Collection entries:
□ □ □ □ □ □ □

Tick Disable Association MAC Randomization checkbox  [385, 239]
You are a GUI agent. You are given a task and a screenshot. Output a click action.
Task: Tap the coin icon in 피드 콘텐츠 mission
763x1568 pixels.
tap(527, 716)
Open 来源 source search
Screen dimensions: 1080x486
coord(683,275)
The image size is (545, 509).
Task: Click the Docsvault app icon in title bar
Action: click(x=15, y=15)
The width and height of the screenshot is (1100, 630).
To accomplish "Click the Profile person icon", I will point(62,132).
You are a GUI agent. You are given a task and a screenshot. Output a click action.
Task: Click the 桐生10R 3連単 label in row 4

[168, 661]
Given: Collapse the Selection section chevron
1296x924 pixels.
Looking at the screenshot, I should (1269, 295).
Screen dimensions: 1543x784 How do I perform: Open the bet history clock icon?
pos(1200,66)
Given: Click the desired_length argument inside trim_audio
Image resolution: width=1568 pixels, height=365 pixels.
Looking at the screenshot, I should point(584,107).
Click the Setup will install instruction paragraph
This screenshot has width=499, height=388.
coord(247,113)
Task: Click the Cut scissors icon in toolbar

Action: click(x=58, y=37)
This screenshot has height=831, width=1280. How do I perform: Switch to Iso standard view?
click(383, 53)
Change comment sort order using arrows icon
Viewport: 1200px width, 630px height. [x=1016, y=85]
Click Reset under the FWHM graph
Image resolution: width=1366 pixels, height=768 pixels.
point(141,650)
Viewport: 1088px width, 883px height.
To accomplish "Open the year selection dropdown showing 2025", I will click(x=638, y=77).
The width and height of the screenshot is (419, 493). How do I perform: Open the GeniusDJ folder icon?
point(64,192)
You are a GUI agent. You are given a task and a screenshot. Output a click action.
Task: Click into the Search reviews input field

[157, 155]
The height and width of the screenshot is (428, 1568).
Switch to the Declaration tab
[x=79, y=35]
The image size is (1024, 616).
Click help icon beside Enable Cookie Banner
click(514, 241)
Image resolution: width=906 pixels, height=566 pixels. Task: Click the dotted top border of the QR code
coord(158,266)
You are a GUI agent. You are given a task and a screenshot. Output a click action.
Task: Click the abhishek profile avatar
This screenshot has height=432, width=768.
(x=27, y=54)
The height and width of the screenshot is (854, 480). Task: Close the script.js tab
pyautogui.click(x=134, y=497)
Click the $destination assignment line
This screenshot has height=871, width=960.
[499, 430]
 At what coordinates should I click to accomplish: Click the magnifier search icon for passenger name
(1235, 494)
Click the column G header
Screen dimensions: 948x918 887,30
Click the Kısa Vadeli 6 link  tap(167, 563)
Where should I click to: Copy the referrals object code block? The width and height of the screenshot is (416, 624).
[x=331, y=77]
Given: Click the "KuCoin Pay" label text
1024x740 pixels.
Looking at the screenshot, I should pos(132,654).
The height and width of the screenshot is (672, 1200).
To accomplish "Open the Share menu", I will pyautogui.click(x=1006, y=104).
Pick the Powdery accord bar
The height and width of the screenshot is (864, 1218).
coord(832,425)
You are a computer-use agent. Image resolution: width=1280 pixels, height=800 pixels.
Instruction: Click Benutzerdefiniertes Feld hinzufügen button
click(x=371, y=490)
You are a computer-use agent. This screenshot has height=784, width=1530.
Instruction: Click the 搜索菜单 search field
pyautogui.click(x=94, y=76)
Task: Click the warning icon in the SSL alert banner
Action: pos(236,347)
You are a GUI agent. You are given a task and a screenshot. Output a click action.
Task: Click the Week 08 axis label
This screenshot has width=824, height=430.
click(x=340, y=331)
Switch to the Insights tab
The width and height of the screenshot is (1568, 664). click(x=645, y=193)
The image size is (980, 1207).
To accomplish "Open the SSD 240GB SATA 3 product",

□ □ □ □ □ □ □

__ABOUT THIS TASK__: What you return must match the data word for word.

__OUTPUT OF THE EXERCISE__:
Tick Disable Association MAC Randomization checkbox  [385, 239]
You are a GUI agent. You are given a task and a screenshot. Output a click action.
Task: Tap the coin icon in 피드 콘텐츠 mission
763x1568 pixels.
tap(527, 716)
Open 来源 source search
Screen dimensions: 1080x486
coord(683,275)
The image size is (545, 509).
Task: Click the Docsvault app icon in title bar
Action: click(x=15, y=15)
The width and height of the screenshot is (1100, 630).
To accomplish "Click the Profile person icon", I will point(62,132).
You are a GUI agent. You are given a task and a screenshot. Output a click action.
Task: Click the 桐生10R 3連単 label in row 4

[168, 661]
Given: Collapse the Selection section chevron
1296x924 pixels.
Looking at the screenshot, I should (1269, 295).
Screen dimensions: 1543x784 How do I perform: Open the bet history clock icon?
pos(1200,66)
Given: Click the desired_length argument inside trim_audio
Image resolution: width=1568 pixels, height=365 pixels.
Looking at the screenshot, I should point(584,107).
Click the Setup will install instruction paragraph
This screenshot has width=499, height=388.
coord(247,113)
Task: Click the Cut scissors icon in toolbar

Action: click(x=58, y=37)
This screenshot has height=831, width=1280. How do I perform: Switch to Iso standard view?
click(383, 53)
Change comment sort order using arrows icon
Viewport: 1200px width, 630px height. [x=1016, y=85]
Click Reset under the FWHM graph
Image resolution: width=1366 pixels, height=768 pixels.
point(141,650)
Viewport: 1088px width, 883px height.
To accomplish "Open the year selection dropdown showing 2025", I will click(x=638, y=77).
The width and height of the screenshot is (419, 493). How do I perform: Open the GeniusDJ folder icon?
point(64,192)
You are a GUI agent. You are given a task and a screenshot. Output a click action.
Task: Click into the Search reviews input field

[157, 155]
The height and width of the screenshot is (428, 1568).
Switch to the Declaration tab
[x=79, y=35]
The image size is (1024, 616).
Click help icon beside Enable Cookie Banner
click(514, 241)
Image resolution: width=906 pixels, height=566 pixels. Task: Click the dotted top border of the QR code
coord(158,266)
You are a GUI agent. You are given a task and a screenshot. Output a click action.
Task: Click the abhishek profile avatar
This screenshot has height=432, width=768.
(x=27, y=54)
The height and width of the screenshot is (854, 480). Task: Close the script.js tab
pyautogui.click(x=134, y=497)
Click the $destination assignment line
This screenshot has height=871, width=960.
[499, 430]
 At what coordinates should I click to accomplish: Click the magnifier search icon for passenger name
(1235, 494)
Click the column G header
Screen dimensions: 948x918 887,30
Click the Kısa Vadeli 6 link  tap(167, 563)
Where should I click to: Copy the referrals object code block? The width and height of the screenshot is (416, 624).
[x=331, y=77]
Given: Click the "KuCoin Pay" label text
1024x740 pixels.
Looking at the screenshot, I should pos(132,654).
The height and width of the screenshot is (672, 1200).
To accomplish "Open the Share menu", I will pyautogui.click(x=1006, y=104).
Pick the Powdery accord bar
The height and width of the screenshot is (864, 1218).
coord(832,425)
You are a computer-use agent. Image resolution: width=1280 pixels, height=800 pixels.
Instruction: Click Benutzerdefiniertes Feld hinzufügen button
click(x=371, y=490)
You are a computer-use agent. This screenshot has height=784, width=1530.
Instruction: Click the 搜索菜单 search field
pyautogui.click(x=94, y=76)
Task: Click the warning icon in the SSL alert banner
Action: pos(236,347)
You are a GUI agent. You are given a task and a screenshot. Output a click action.
Task: Click the Week 08 axis label
This screenshot has width=824, height=430.
click(x=340, y=331)
Switch to the Insights tab
The width and height of the screenshot is (1568, 664). click(x=645, y=193)
The image size is (980, 1207).
To accomplish "Open the SSD 240GB SATA 3 product",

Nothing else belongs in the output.